= WHAT YOU ARE ASKED TO DO =
The result should be an exact copy of the entries that follow, with no pictures included.

#### RECORD EXTRACTS ####

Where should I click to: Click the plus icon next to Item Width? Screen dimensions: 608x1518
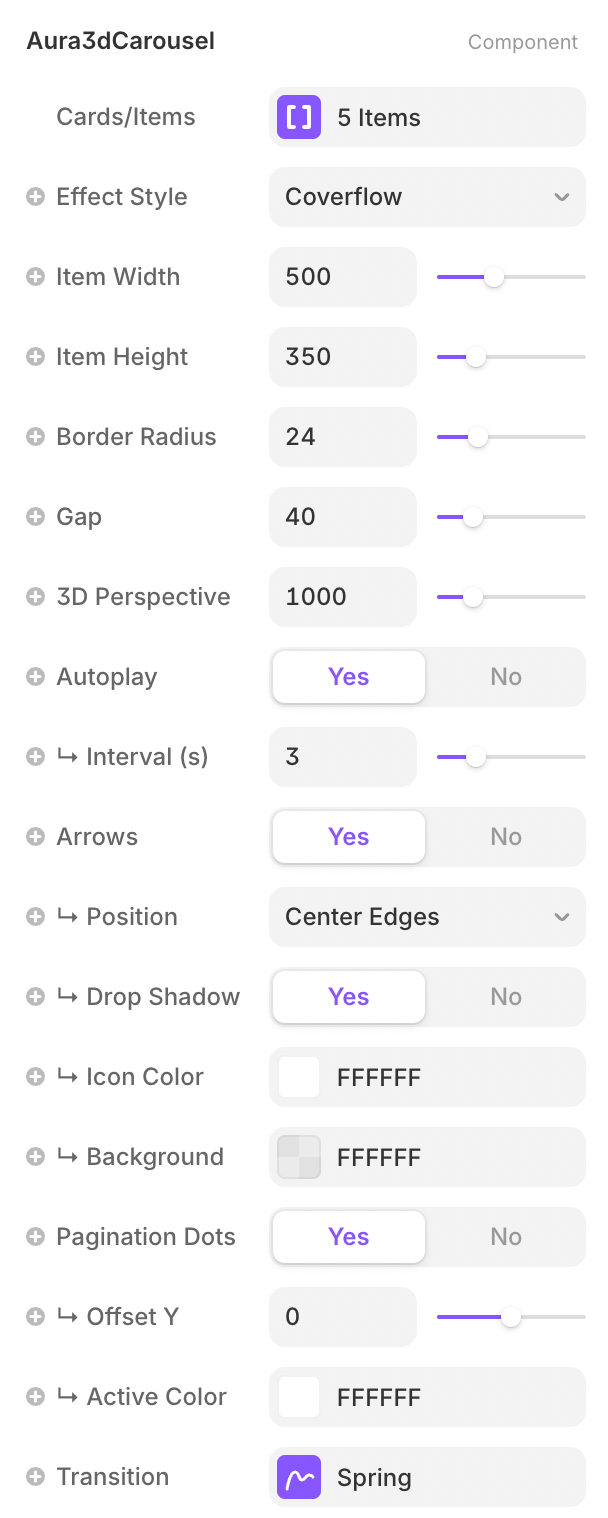35,277
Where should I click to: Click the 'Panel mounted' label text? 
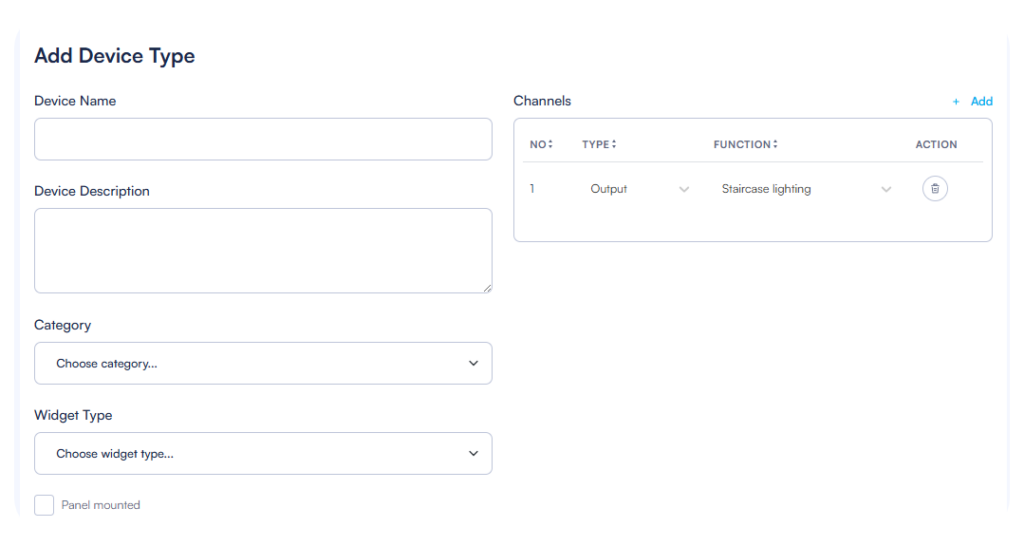(101, 505)
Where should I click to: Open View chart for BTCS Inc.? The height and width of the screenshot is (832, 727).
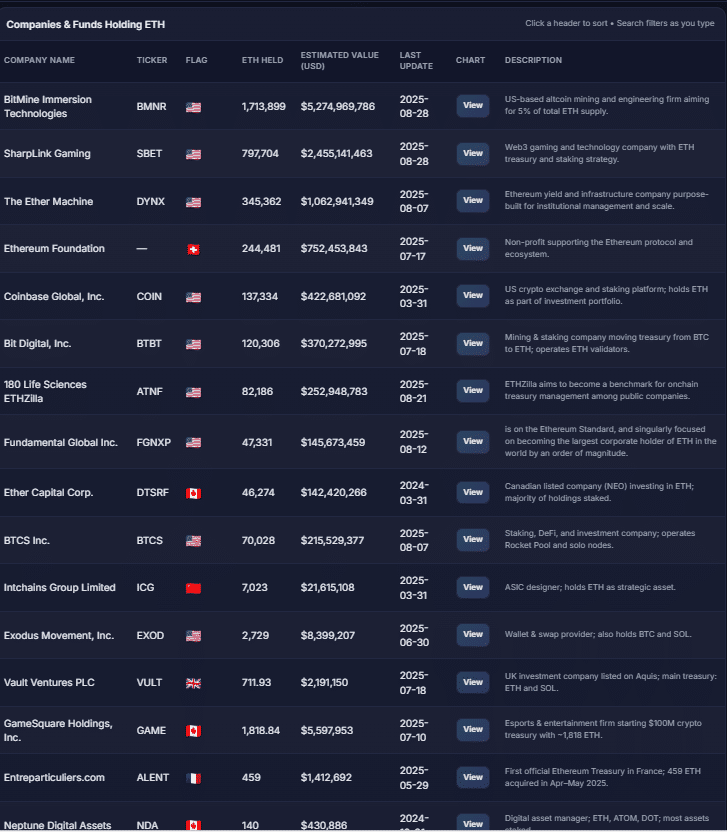[x=473, y=540]
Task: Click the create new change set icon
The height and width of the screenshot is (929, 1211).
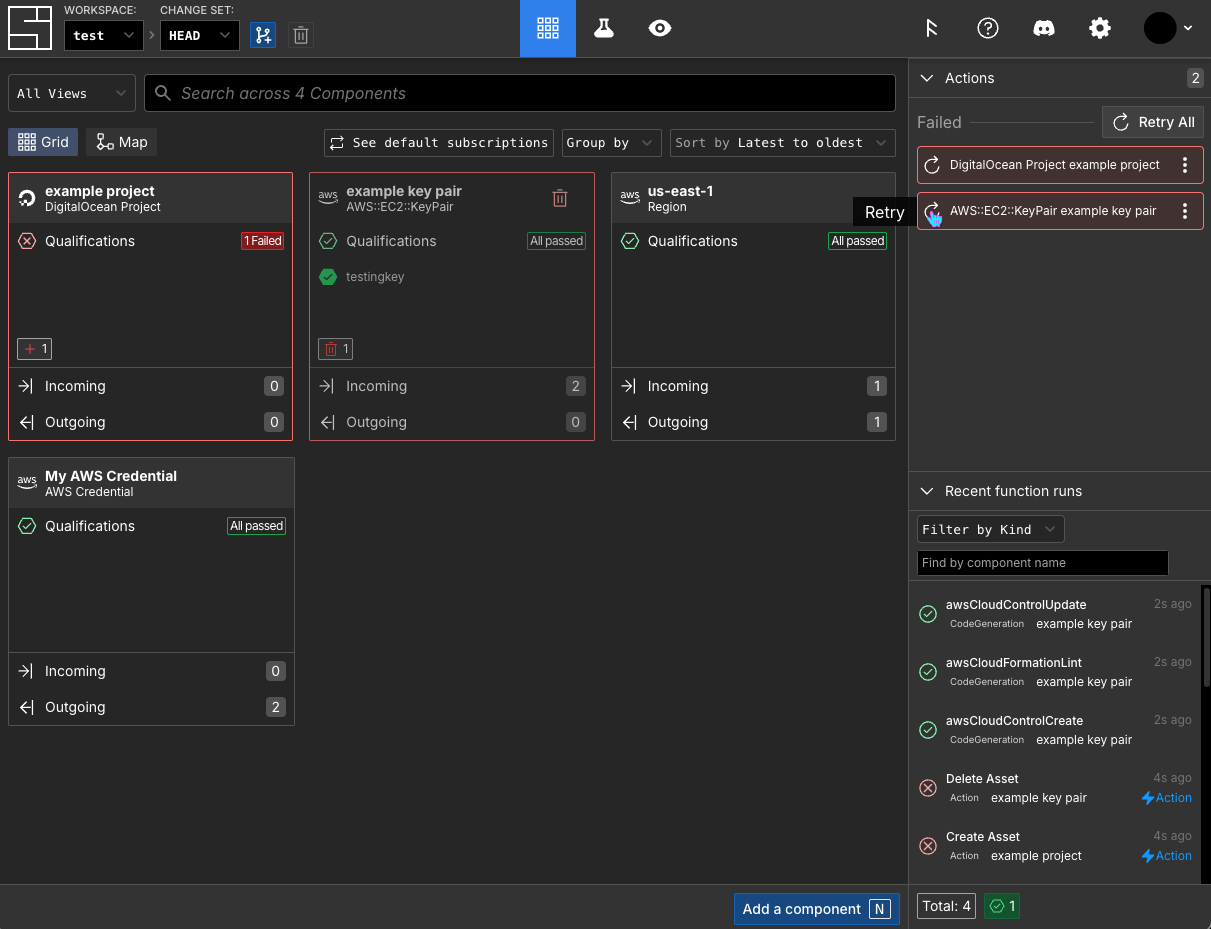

####

= ANSWER TO THE EXERCISE =
Where should I click to: Click the plus icon next to Item Width? Screen dimensions: 608x1518
35,277
Where should I click to: Click the 'Panel mounted' label text? 
(101, 505)
Where should I click to: Open View chart for BTCS Inc.? The height and width of the screenshot is (832, 727).
[x=473, y=540]
Task: Click the create new change set icon
The height and width of the screenshot is (929, 1211).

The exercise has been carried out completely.